You may remember my article about ‘The Bliss Point’ a few months ago. I talked then about my love for food and specifically my love for cooking. It has always been a big part of my life. The thing that has changed for me is understanding nutrition a little better. I am no expert but after spending a long time struggling with my mental health, I thought to myself ‘why not explore the healthier lifestyle’. It’s not something I had tried before and by this point, I was willing to try anything to get back to being me.

Instead of viewing food as a place to find comfort, I started viewing it as a place to find energy. We all know our brain needs good food to function at it’s best. I’ve noticed a big link between what I eat and how I feel. As an example, protein contains amino acids which make up the chemicals our brains need to regulate thoughts and feelings. As someone who has previously struggled with processing and expressing my thoughts and feelings, this is massively important to me. I know there are lots of scientific explanations that can help us understand nutrition and it’s correlation to mental health but nothing sticks quite like experiencing something yourself. That’s the stuff you’ll remember.

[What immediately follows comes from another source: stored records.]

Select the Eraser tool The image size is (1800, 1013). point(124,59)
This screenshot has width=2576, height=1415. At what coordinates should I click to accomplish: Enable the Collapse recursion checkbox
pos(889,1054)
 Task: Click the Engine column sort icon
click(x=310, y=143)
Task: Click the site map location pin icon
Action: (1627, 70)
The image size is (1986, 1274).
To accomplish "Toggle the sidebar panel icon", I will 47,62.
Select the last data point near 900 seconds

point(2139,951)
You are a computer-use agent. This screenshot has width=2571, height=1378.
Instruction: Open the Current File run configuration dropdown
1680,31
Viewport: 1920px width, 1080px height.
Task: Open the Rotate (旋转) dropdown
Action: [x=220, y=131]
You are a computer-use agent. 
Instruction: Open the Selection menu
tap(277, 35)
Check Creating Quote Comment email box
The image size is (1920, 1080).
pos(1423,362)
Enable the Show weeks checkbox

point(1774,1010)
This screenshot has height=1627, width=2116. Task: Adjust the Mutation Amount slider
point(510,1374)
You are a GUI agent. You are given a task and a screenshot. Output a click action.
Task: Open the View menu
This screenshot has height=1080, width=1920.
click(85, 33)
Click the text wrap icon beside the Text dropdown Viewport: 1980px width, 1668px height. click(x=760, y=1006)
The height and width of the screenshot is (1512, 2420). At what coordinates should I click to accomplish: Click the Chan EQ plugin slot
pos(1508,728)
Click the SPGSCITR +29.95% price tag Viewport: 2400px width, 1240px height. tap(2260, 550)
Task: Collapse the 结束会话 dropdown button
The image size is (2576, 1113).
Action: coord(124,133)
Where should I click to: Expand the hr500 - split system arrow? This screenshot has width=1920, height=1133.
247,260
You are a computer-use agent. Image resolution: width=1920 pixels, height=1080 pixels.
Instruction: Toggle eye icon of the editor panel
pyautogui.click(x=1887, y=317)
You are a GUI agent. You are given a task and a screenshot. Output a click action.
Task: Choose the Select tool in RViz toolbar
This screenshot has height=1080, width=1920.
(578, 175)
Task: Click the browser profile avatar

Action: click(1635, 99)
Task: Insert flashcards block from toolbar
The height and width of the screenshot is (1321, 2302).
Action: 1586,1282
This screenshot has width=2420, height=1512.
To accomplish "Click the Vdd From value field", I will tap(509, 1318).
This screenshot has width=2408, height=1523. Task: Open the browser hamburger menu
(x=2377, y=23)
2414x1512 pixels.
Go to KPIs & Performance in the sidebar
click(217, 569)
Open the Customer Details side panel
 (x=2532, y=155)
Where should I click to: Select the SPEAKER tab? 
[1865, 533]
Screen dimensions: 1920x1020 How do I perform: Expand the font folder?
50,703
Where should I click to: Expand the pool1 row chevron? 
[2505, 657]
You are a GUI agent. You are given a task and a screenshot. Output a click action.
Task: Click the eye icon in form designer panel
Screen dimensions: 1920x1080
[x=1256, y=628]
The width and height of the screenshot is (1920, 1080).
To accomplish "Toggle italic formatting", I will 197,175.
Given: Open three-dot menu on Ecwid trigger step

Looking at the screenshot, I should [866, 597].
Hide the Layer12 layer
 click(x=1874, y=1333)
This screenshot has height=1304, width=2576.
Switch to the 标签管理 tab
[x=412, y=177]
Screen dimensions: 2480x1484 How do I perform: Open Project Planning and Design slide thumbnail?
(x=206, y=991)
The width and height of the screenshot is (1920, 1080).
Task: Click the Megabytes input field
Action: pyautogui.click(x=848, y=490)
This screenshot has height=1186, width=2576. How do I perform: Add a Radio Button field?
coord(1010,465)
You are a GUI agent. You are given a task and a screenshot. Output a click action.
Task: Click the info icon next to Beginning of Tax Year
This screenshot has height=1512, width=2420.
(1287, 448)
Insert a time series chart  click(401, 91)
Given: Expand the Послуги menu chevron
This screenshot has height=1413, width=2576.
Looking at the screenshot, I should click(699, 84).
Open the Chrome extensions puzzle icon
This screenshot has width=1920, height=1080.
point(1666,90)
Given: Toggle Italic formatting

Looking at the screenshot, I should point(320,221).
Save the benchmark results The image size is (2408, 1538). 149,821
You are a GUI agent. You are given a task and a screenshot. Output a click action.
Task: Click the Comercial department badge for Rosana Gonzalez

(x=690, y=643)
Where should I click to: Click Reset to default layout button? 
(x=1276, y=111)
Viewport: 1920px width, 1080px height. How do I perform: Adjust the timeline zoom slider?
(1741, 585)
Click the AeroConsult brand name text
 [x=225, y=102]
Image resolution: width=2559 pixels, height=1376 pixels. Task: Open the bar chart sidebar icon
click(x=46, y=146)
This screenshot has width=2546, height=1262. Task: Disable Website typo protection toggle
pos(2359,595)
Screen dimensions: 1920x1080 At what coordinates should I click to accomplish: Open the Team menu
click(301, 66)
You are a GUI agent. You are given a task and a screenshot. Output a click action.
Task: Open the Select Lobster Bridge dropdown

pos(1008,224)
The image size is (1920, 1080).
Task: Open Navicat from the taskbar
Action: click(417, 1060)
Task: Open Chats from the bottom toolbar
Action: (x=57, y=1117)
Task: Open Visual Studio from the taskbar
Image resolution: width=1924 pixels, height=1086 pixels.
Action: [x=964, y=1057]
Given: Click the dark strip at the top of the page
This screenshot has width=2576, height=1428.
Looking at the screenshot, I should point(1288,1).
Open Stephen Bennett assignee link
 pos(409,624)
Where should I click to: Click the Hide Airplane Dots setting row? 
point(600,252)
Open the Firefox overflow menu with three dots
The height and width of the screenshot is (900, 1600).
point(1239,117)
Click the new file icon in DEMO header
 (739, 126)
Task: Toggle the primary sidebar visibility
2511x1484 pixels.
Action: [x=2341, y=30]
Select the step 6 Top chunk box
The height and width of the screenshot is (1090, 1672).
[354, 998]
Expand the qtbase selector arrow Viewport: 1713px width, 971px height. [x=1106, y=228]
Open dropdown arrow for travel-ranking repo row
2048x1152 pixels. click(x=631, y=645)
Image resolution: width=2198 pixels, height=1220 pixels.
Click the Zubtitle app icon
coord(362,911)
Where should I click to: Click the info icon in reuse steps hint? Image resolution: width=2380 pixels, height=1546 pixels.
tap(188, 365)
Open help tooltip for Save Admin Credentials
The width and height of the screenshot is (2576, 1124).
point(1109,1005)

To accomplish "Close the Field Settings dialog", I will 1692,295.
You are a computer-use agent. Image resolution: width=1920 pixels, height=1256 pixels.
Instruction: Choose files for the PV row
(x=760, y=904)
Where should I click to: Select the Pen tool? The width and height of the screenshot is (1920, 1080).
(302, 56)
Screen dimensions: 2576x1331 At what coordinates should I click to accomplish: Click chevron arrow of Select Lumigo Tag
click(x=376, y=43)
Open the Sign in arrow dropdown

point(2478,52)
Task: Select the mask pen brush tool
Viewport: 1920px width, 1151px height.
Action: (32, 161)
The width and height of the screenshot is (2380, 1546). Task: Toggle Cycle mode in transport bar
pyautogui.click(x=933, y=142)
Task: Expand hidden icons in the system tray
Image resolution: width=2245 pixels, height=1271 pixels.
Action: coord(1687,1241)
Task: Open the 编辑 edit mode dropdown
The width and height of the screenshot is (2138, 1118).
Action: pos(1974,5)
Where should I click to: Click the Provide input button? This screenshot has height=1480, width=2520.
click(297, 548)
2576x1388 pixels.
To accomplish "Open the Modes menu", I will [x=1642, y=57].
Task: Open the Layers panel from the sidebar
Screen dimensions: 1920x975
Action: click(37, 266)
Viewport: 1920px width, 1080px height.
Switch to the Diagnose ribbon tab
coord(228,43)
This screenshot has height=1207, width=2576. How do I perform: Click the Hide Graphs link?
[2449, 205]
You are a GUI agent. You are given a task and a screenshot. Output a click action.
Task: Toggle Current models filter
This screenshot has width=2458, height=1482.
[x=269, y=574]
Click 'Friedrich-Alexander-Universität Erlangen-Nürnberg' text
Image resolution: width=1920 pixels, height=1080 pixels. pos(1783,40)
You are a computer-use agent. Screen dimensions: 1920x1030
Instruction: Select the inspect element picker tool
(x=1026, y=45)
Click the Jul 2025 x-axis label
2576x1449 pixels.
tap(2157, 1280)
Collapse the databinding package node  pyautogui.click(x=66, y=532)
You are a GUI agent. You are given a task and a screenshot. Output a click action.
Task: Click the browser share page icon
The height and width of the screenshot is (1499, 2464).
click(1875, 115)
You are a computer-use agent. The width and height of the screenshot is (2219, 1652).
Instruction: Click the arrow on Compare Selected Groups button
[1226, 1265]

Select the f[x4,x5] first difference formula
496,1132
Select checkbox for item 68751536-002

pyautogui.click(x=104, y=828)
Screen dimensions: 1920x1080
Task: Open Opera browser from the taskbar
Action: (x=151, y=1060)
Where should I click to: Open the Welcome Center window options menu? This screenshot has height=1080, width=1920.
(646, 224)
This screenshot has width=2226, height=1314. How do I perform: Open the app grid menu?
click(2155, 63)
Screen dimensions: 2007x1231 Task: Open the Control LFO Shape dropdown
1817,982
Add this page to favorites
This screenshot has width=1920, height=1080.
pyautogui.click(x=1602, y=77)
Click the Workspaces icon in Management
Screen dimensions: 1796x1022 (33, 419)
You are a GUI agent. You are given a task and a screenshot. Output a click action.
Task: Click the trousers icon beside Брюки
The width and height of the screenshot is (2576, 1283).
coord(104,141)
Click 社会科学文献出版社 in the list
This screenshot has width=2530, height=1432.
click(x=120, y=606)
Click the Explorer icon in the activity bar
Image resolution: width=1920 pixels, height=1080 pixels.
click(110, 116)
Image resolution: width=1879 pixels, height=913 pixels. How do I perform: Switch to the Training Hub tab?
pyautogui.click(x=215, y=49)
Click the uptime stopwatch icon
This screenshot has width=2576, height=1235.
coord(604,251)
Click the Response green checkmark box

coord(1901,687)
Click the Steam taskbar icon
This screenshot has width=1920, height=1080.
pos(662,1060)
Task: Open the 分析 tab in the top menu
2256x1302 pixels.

The biggest realisation for me has been the day (or to be more accurate) days that follow weekend indulgence. Nothing heightens my anxiety like alcohol and junk food. To be clear, I’m not anxious that I’ve eaten “badly” or drank too much. I’m talking about getting physical symptoms of anxiety. I call it the ‘ick’. For days after, I can be visibly anxious. I struggle to eat; my thoughts are all a blur and my sleep is disrupted. This doesn’t happen all the time, but the times it has happened it has made me realise that what we put in our bodies, has an impact and not always in a good way. Don’t get me wrong, it’s important to me that I enjoy myself and have times like this but it’s not something I would like to make a regular occurrence. 

Hindsight is a wonderful thing. Now I’ve experienced how it feels to be free (most of the time) of anxiety it’s become a priority for me to make sure the self-care techniques I implement, are a part of my everyday life. So, each day I fuel my body. I don’t restrict myself from any food, I eat well balanced nutritional meals. I make sure I am giving my body all that it needs to feel energized, strong, motivated, and full of life. I stay hydrated. I let my body rest and get plenty of sleep.

Having HS or any health condition has a way of making you feel so grateful for the small things. We know what it’s like to feel pain, discomfort, and ill-health. I guess having experienced that myself, I’ve found a tremendous amount of gratitude in being able to live my life in the way I want to live it. I know that not everyone is able to do that and I know that things may change for me in the future. But, where possible, I will always continue to ‘fuel my feel good’.